Closer to the kerb, Yeon et al. use a deep Q-network to generate real-time routes for demand-responsive transit in Korean suburbs. Even under high demand the algorithm cuts waiting and in-vehicle time while lifting boardings, signalling that reinforcement learning has moved from laboratory novelty to deployable scheduling tool.
Finally, Kumar & Sarkar return us to fundamentals—sky-view factor (SVF). By testing thousands of rotation angles in an idealised canyon they show that, statistically, angle choice scarcely affects SVF. For planners wrestling with canyon geometry’s impact on thermal comfort and energy use, the finding dispels a long-standing modelling anxiety and lets design teams focus on the dimensions that really matter.

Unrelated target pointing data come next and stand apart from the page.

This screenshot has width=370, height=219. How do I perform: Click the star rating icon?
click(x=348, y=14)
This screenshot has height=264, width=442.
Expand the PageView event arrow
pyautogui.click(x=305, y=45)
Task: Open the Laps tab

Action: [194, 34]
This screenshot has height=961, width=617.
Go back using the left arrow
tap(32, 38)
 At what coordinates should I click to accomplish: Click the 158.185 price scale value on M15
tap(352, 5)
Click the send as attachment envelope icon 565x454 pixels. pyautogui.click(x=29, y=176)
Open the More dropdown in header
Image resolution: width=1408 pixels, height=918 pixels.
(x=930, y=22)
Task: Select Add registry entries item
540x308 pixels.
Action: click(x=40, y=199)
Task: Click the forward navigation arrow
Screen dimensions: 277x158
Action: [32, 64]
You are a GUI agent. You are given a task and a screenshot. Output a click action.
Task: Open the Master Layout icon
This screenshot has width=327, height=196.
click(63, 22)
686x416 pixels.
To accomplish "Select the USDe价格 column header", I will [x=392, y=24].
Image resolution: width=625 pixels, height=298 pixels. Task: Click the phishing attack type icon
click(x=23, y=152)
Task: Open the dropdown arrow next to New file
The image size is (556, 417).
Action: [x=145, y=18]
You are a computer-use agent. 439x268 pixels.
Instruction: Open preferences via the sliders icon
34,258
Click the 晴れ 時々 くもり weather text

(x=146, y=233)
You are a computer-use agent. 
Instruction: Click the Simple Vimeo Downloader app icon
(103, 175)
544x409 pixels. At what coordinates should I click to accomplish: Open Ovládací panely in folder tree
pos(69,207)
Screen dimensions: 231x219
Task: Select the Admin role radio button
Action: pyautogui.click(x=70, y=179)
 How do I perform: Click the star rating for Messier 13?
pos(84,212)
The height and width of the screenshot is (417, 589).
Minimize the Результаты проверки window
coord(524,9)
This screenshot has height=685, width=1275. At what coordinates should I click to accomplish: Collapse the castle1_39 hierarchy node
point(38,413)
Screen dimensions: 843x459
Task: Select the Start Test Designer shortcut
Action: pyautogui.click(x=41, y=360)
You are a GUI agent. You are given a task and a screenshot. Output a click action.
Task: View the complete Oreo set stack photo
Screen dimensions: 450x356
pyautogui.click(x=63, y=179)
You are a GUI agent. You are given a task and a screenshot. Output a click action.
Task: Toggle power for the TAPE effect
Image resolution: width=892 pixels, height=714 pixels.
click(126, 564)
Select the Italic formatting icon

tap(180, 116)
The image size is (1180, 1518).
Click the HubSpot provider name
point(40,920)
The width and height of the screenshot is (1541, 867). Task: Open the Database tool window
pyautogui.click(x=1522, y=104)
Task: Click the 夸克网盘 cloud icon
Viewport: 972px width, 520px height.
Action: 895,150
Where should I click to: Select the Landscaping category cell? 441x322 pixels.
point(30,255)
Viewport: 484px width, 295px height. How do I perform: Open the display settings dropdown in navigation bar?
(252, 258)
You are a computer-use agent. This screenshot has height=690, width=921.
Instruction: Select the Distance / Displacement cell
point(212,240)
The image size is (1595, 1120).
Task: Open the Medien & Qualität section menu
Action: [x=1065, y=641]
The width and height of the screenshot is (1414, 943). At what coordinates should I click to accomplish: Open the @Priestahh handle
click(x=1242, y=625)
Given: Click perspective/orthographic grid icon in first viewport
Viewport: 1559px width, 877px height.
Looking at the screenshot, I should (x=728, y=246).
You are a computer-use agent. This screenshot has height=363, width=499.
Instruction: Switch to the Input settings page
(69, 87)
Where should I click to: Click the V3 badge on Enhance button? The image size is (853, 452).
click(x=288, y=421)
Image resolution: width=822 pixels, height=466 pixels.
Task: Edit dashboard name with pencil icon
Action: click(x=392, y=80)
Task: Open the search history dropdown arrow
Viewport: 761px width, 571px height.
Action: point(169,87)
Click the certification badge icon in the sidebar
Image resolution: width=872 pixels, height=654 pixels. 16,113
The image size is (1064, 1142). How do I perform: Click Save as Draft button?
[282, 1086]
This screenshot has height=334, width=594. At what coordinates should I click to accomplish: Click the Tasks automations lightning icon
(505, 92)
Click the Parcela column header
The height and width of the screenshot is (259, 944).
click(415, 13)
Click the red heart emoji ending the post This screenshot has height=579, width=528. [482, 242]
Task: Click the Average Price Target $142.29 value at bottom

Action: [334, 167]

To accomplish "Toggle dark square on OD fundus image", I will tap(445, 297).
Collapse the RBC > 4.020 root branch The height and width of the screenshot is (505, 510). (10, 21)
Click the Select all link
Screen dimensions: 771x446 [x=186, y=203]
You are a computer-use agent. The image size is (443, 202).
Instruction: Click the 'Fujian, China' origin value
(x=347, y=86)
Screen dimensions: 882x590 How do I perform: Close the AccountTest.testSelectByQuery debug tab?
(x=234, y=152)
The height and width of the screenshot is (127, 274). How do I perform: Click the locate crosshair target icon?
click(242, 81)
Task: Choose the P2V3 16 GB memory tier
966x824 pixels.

What binds these contributions is a quiet but profound shift: geometry, behaviour and energy are no longer analysed in isolation but as intertwined datasets feeding optimisation engines. Feeder buses talk to parking models; kerb design informs charging layouts; micro-climate metrics close the feedback loop with building energy codes. The result is a more nuanced, systems-level understanding of streets—and a richer toolkit for the engineers who shape them.
As cities recover street space for people and decarbonised mobility, the research presented in this issue offers both caution and inspiration: data will not replace engineering judgement, but it can elevate it—turning the kerb into a nexus where sustainable mobility, resilient infrastructure and civic delight intersect.